### ACTIVITÉS
• A. D'après la critique du film ci-dessous, pourquoi Alice ou la dernière fugue se distingue-t-il des autres œuvres de Claude Chabrol ? Répondez en une à trois phrases.
• B. Selon la critique du film ci-dessous, quel acteur incarne le mystérieux jeune homme tout de blanc vêtu ?
• C. Restituez à l'identique le passage de la critique du film ci-dessous, depuis les mots « Les motifs du » jusqu'aux mots « dans ces lignes. » inclus.

### BLOC DE TEXTE
►

ALICE OU LA DERNIERE FUGUE (Claude Chabrol - 1976)

Par Actarus682

Oeuvre méconnue de la riche filmographie du regretté Claude Chabrol, Alice ou la dernière fugue se démarque de l'esprit des autres films du metteur en scène, puisque pour la seule et unique fois de sa carrière, le réalisateur de Que la bête meure et Masques investira le genre fantastique.

Transposition très personnelle du Alice au pays des merveilles de Lewis Carrol, le film de Chabrol nous raconte l'histoire d'Alice, interprétée par la sublime Sylvia Krystel, encore auréolée du succès d'Emmanuelle deux ans plus tôt, décidant un soir pluvieux de quitter son mari et de partir au volant de sa voiture loin de son époux qu'elle ne supporte plus. En chemin, son pare-brise éclatera, et elle se réfugiera dans une immense demeure tenue par le maître des lieux, interprété par Charles Vanel, et son serviteur, incarné par Jean Carmet, qui lui proposeront l'hospitalité. Au petit matin, Alice découvrira une maison désertée par ses occupants, et pénètrera toujours un peu plus dans un monde étrange, incompréhensible, où l'espace et le temps n'ont plus de raison d'être.


Les évènements du film, échappant à toute logique (les murs n'ont pas de fin, les habitants ne répondent pas aux questions, les pendules cessent de fonctionner), épouseront une approche totalement onirique de la part du metteur en scène, Chabrol plongeant son héroïne et le spectateur dans un monde que l'on devine parallèle, à moins qu'il ne s'agisse d'un rêve de la belle Alice, ou de toute autre chose encore... C'est ainsi un délice de se perdre en même temps qu'Alice dans un univers où les repères n'existent plus, et dans lequel la logique n'a plus le droit de cité.

L'héroïne de Lewis Carroll pénétrait au fond d'un terrier, celle de Chabrol s'aventurera en plein coeur d'une forêt, dans laquelle elle découvrira des situations et des être tous plus étranges les uns que les autres: un domestique lui expliquant qu'ici, le temps n'a aucune importance, un mystérieux jeune homme tout de blanc vêtu (André Dussolier), refusant de répondre aux questions de l'héroïne et lui annonçant que l'on peut pénétrer dans ce monde, mais pas en sortir, un jeune enfant (interprété par Thomas Chabrol, fils du réalisateur) capturant des oiseaux dans une cage puis les relâchant, et plus tard une véritable bacchanale inquiétante au cours de laquelle les convives fêtent la mort d'un proche. Autant de situations totalement surréalistes qui participent de l'entreprise d'envoûtement à laquelle se livre Chabrol, et qui distillent tout au long du métrage une hypnose lente, sourde, délicieuse.

Les motifs du basculement d'Alice dans ce monde mystérieux seront dévoilés en fin de métrage, à travers une révélation que l'on pourra deviner petit à petit au cours du déroulement du film, sans que cela ne nuise en rien à la totale réussite de cette oeuvre singulière, déroutante, envoûtante, qui rappelle l'un des meilleurs films avec Yves Montand, Un soir, un train, lui aussi méconnu, et totalement surréaliste et onirique, que j'espère pouvoir aborder prochainement dans ces lignes.

◄

### INFORMATIONS
►

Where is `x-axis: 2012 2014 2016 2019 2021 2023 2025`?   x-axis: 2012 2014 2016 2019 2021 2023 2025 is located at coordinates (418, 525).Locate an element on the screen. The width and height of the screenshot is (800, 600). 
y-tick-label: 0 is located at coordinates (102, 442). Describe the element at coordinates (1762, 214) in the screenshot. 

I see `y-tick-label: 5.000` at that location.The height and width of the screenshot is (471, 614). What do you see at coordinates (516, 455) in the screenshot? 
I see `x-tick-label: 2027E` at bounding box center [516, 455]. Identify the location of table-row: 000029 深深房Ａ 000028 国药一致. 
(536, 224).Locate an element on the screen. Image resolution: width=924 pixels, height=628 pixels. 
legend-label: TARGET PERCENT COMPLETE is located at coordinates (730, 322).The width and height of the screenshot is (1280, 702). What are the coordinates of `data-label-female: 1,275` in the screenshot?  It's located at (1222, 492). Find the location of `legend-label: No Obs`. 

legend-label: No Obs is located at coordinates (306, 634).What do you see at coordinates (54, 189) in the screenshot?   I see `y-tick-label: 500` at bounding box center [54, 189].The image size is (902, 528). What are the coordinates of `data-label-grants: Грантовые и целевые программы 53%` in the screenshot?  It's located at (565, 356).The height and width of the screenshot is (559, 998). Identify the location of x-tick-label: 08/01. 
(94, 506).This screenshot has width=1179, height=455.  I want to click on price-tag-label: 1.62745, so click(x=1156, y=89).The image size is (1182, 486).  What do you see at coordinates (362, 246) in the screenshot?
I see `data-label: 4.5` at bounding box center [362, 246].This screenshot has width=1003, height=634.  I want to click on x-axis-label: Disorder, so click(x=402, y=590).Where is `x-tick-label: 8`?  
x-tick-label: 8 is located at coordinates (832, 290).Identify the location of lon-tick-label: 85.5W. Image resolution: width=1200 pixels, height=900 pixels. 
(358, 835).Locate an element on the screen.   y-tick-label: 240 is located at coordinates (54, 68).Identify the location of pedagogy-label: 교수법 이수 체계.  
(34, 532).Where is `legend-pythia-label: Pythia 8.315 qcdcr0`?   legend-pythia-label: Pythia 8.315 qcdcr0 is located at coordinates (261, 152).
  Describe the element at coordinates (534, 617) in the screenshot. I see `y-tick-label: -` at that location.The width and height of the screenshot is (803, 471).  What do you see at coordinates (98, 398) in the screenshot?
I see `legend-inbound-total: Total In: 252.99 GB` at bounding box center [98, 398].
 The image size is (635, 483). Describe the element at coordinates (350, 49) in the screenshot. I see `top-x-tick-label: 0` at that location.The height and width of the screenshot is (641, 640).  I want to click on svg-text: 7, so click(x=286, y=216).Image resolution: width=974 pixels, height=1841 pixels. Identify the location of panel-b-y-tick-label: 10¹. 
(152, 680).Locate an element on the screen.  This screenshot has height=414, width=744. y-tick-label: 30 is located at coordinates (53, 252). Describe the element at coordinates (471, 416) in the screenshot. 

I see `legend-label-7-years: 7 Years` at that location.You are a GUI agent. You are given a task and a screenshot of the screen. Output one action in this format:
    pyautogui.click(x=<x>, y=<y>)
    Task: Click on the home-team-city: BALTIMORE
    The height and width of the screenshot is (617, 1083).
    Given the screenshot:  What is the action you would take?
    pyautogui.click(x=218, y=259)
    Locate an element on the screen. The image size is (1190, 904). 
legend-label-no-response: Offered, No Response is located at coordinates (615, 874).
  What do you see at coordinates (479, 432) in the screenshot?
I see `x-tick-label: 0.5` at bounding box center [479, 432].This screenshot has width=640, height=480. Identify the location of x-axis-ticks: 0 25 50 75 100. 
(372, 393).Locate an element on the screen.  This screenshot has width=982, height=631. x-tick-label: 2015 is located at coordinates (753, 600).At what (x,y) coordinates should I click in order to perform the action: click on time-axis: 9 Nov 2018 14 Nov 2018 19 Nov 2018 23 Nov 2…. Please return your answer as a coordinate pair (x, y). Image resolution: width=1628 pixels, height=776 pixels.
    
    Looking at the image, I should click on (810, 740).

◄

### RÉPONSES PAR POINT
• A. Ce film se démarque de l'esprit des autres œuvres de Claude Chabrol parce que c'est la seule et unique fois de sa carrière que le réalisateur investit le genre fantastique.

• B. André Dussolier.

• C.
Les motifs du basculement d'Alice dans ce monde mystérieux seront dévoilés en fin de métrage, à travers une révélation que l'on pourra deviner petit à petit au cours du déroulement du film, sans que cela ne nuise en rien à la totale réussite de cette oeuvre singulière, déroutante, envoûtante, qui rappelle l'un des meilleurs films avec Yves Montand, Un soir, un train, lui aussi méconnu, et totalement surréaliste et onirique, que j'espère pouvoir aborder prochainement dans ces lignes.